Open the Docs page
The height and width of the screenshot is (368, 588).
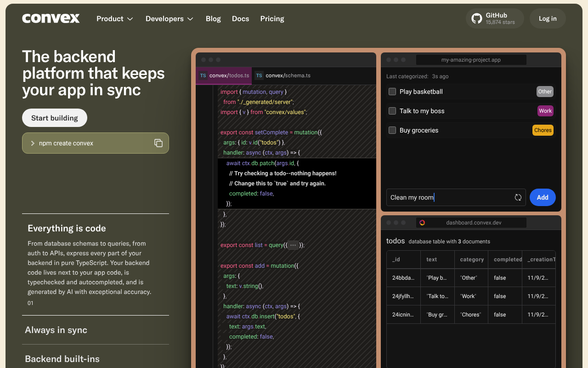coord(240,18)
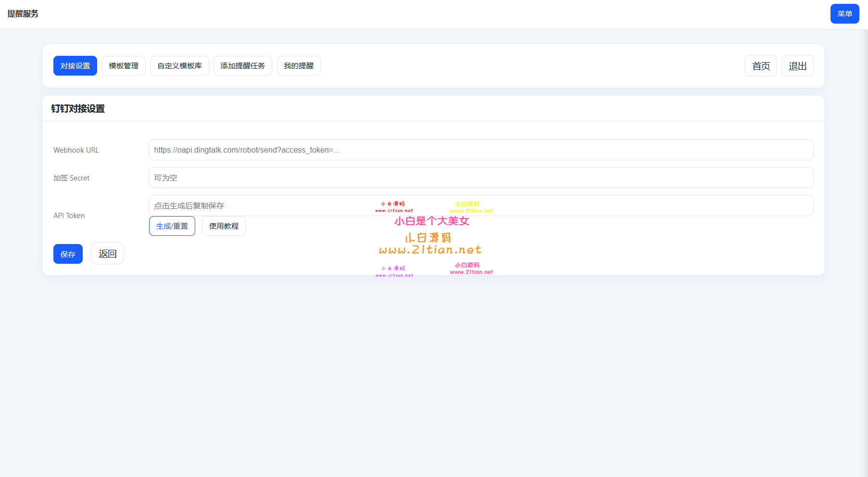Click the 钉钉对接设置 section heading
The width and height of the screenshot is (868, 477).
click(x=78, y=109)
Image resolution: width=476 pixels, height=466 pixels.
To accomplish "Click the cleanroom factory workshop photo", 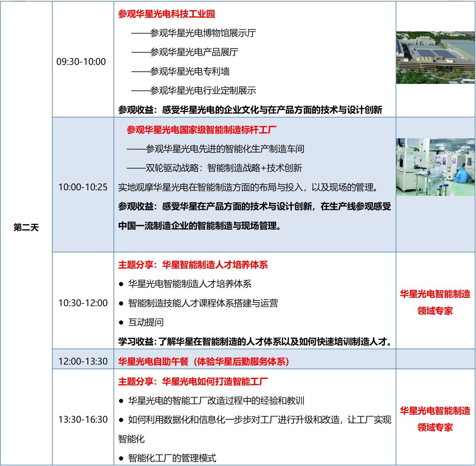I will click(x=435, y=167).
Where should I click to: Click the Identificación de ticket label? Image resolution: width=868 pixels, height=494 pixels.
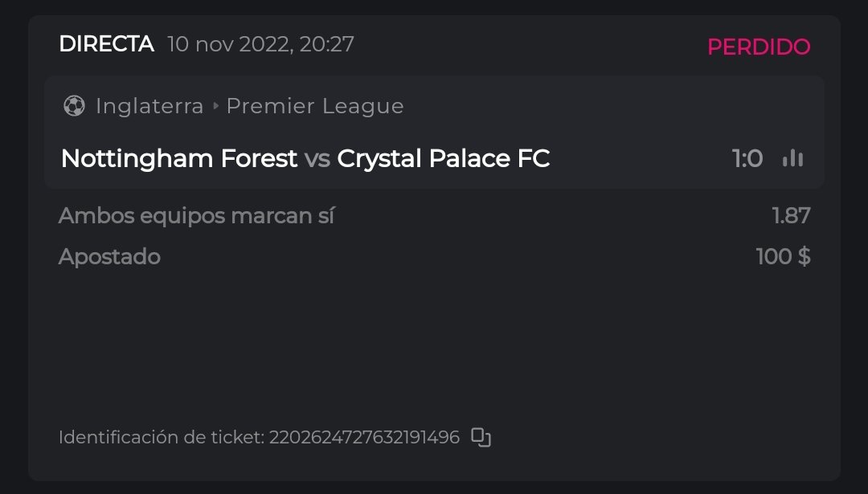161,438
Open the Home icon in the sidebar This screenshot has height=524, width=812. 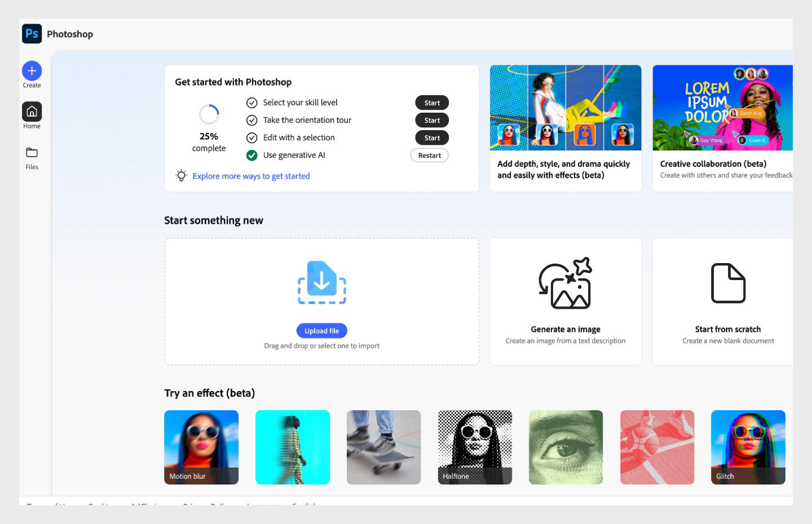[32, 112]
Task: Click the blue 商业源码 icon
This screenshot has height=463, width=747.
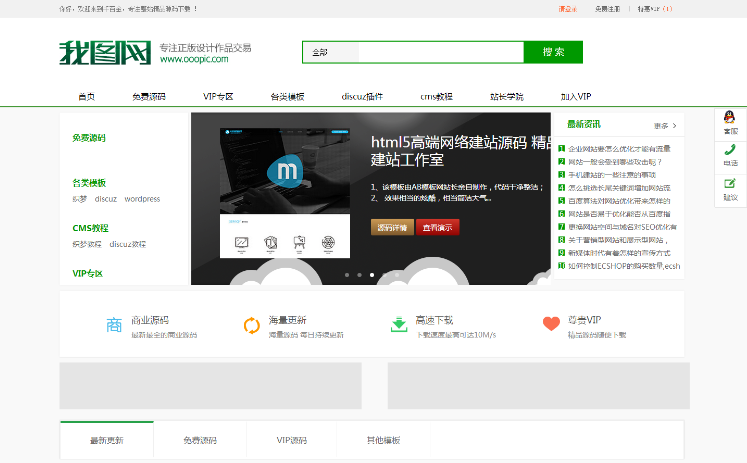Action: 114,324
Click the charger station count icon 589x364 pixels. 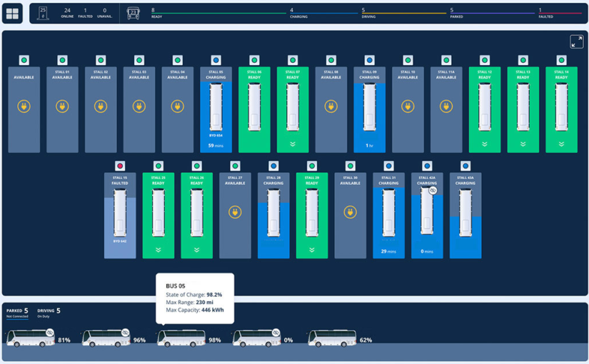pyautogui.click(x=43, y=14)
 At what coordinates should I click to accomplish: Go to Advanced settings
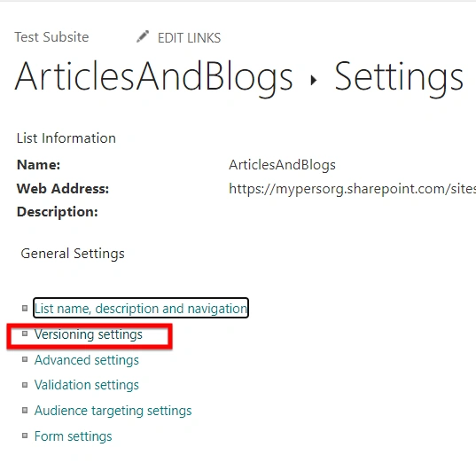pyautogui.click(x=87, y=360)
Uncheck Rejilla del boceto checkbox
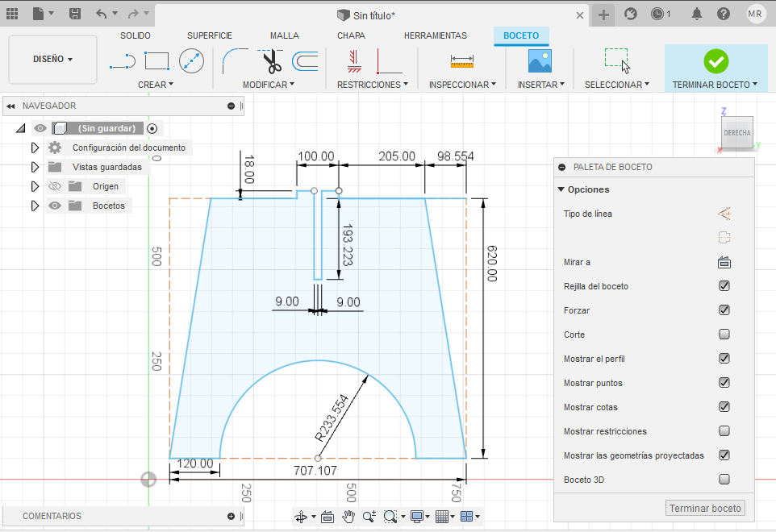Image resolution: width=776 pixels, height=532 pixels. [x=724, y=286]
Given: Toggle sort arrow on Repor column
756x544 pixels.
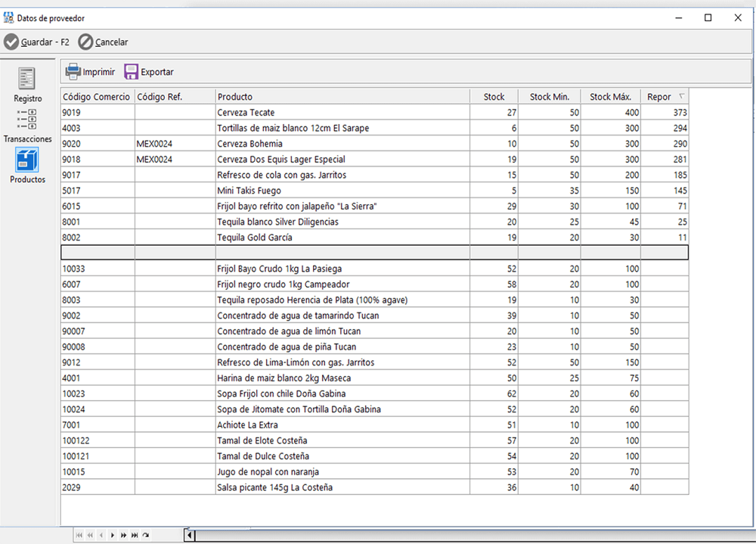Looking at the screenshot, I should 681,96.
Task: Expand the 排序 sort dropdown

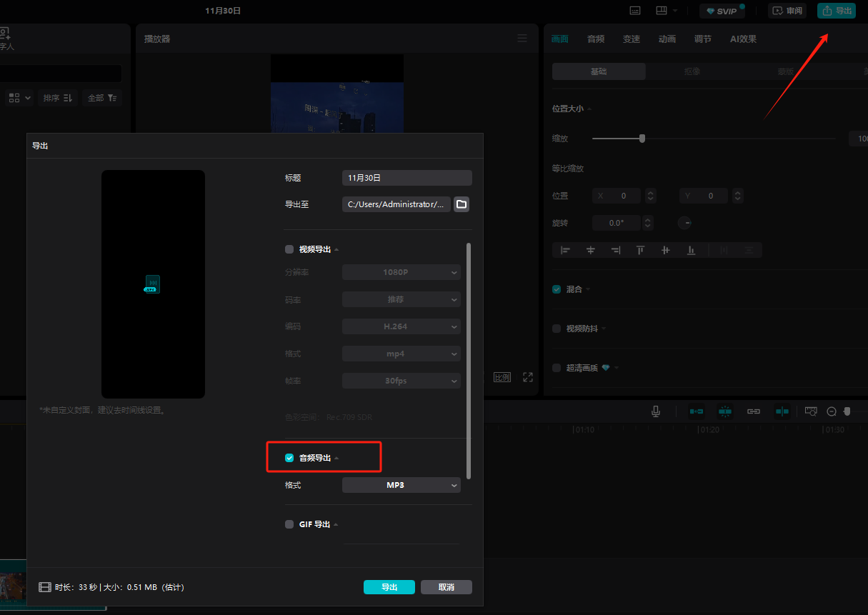Action: [x=57, y=98]
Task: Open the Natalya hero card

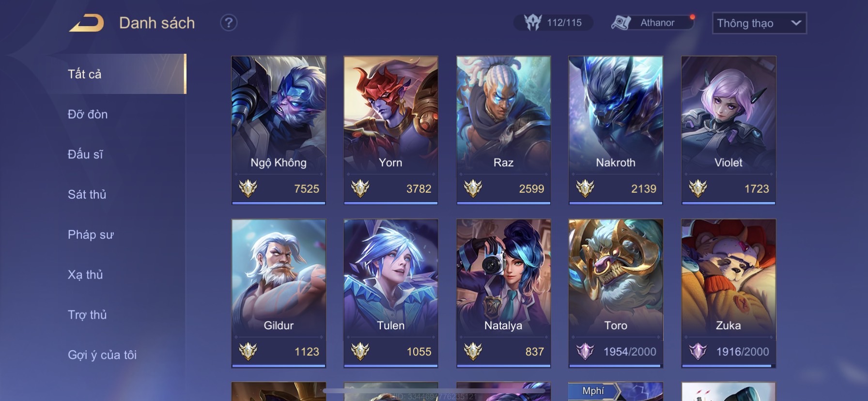Action: click(x=503, y=293)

— INSTRUCTIONS FOR THE TASK —
Leave the pictures aside and transcribe only the lines from the one holding "756x544 pixels." through the final line of the records above.

— TASK RESULT —
756x544 pixels.
Looking at the screenshot, I should 681,96.
Task: Expand the 排序 sort dropdown

Action: [x=57, y=98]
Task: Open the Natalya hero card

Action: click(x=503, y=293)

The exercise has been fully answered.